Reading passage »
<<<<

Starbucks Corp., which is trying to refashion its image as a more recession-friendly coffeehouse, offered more details Monday on the breakfast "pairings" it will sell beginning March 3. The gourmet coffee chain said it will introduce value-meal type options for $3.95 each in its U.S. company-owned stores. Customers can order a tall latte and an oatmeal or a slice of reduced-fat cinnamon swirl coffee cake. Drip coffee drinkers can get a tall brewed coffee with a breakfast sandwich at the same price. Starbucks said it also will launch two new breakfast sandwiches — a bacon sandwich with egg and gouda cheese and a ham sandwich made with egg and cheddar.
Magazine figures flat
Sales of U.S. magazines at newsstands and other retail outlets dropped during the second half of 2008 as readers looked for ways to trim discretionary spending, but overall circulation was largely flat, according to the the Audit Bureau of Circulations.
U.S. Nissan jobs safe
Nissan said Monday it does not expect more job cuts in the United States after its announcement of 20,000 cuts worldwide. On Monday, Nissan Motor Co. in Tokyo said it expected a $2.9 billion loss for the fiscal year that ended in March, and said it planned to cut 8.5 percent of its global workforce by March 2010. Some 12,000 of the job cuts will be in Japan.

>>>>

To be done »
Please copy from the news briefs above the part that opens with the words "Starbucks Corp., which" and closes with "egg and cheddar.".

Data provided »

<<<<

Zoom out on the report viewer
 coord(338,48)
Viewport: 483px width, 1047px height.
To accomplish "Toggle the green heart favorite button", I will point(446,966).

>>>>

Output of the task »
Starbucks Corp., which is trying to refashion its image as a more recession-friendly coffeehouse, offered more details Monday on the breakfast "pairings" it will sell beginning March 3. The gourmet coffee chain said it will introduce value-meal type options for $3.95 each in its U.S. company-owned stores. Customers can order a tall latte and an oatmeal or a slice of reduced-fat cinnamon swirl coffee cake. Drip coffee drinkers can get a tall brewed coffee with a breakfast sandwich at the same price. Starbucks said it also will launch two new breakfast sandwiches — a bacon sandwich with egg and gouda cheese and a ham sandwich made with egg and cheddar.